READING TEXT:

* Start *

CIC Now Directs Hockey India To Be Transparent about Award Expenses
Earlier, the central information commission (CIC) had taken a stand that although Hockey India is a public authority under the Right to Information (RTI) Act, details of the appointment of its foreign chief executive officer (CEO) are top secret and hence, information cannot be disseminated to the RTI applicant.
 
Subsequently, though, Hockey India has been ordered to provide details of an assortment of expenses related to the Hockey India awards. Central information commissioner Saroj Punhani, who gave the earlier order of information rejection, this time observed that “the Commission is of the considered opinion that the RTI Act is meant to promote transparency and such type of information should be suo-moto disclosed by the public authority on their website.”
 
The central public information officer (CPIO) of Hockey India, Ranjit Gill, as well as its first appellate authority (FAA) had refused information to RTI activist Subhash Agrawal, who had sought the following information, which was denied under exemption clauses: Copies of complete file notings, correspondence and documents on selecting the venue for giving Hockey India awards from the date of the institution of the awards till date and; Head-wise detail year-wise on expenses made on functions to give Hockey India awards from the institution of these awards till date especially about expenses made towards venues of the functions held separately for different years. Information had been denied under the exemption clause of Sections 8(1)(j) and 8(1)(g) of the RTI Act.
 
Activist Mr Agrawal had got some information from the CPIO on his following RTI application:
 
Please provide me with complete and detailed information together with all related documents/ file notings/ correspondence, etc. on the under-mentioned aspects relating to Hockey India awards:
  • Complete information together with all related documents/ file notings/ correspondence, etc. on instituting Hockey India awards mentioning also when these awards were instituted
  • Are these awards given annually mentioning if these awards still exist
  • Years when these awards were not given after their being instituted
  • Names of those (year-wise) these awards were given till date mentioning also details of venues year-wise where these awards were given in the respective year
  • Names with designation or post of the chief guest year-wise invited for giving Hockey India awards from date of institution of awards till date
  • Copies of complete file notings, correspondence and documents on selecting the venue for giving Hockey India awards from the date of institution of awards till date
  • Head-wise detail year-wise on expenses made on functions to give Hockey India awards from institution of these awards till date especially about expenses made towards venues of the functions held separately for different years
  • Web link providing the above sought information
  • Any other related information
  • File notings on the movement of RTI application.

* End *

MATERIAL:
* Start *

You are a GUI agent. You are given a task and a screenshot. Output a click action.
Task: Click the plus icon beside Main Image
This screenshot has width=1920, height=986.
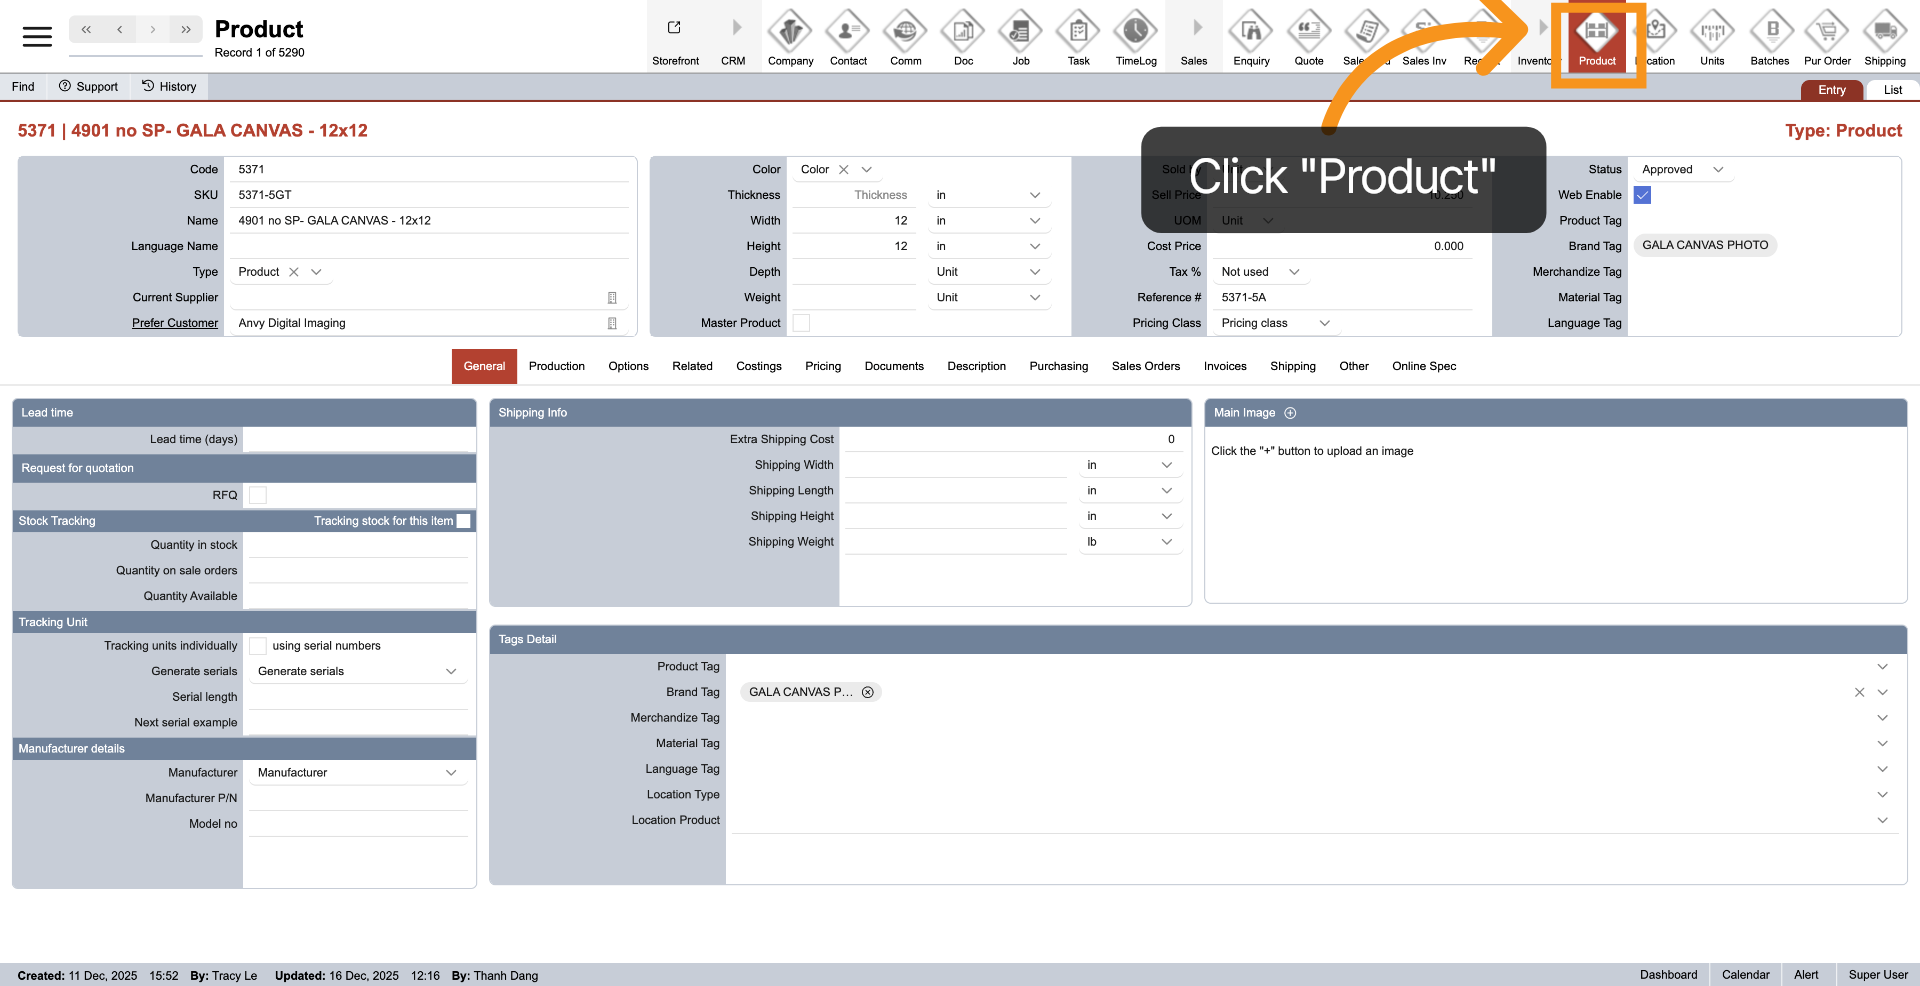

* End *

According to the Hockey India article, under which sections of the RTI Act was Subhash Agrawal refused information? Please rely only on the Hockey India article, not the material.

TASK SOLUTION:
Sections 8(1)(j) and 8(1)(g).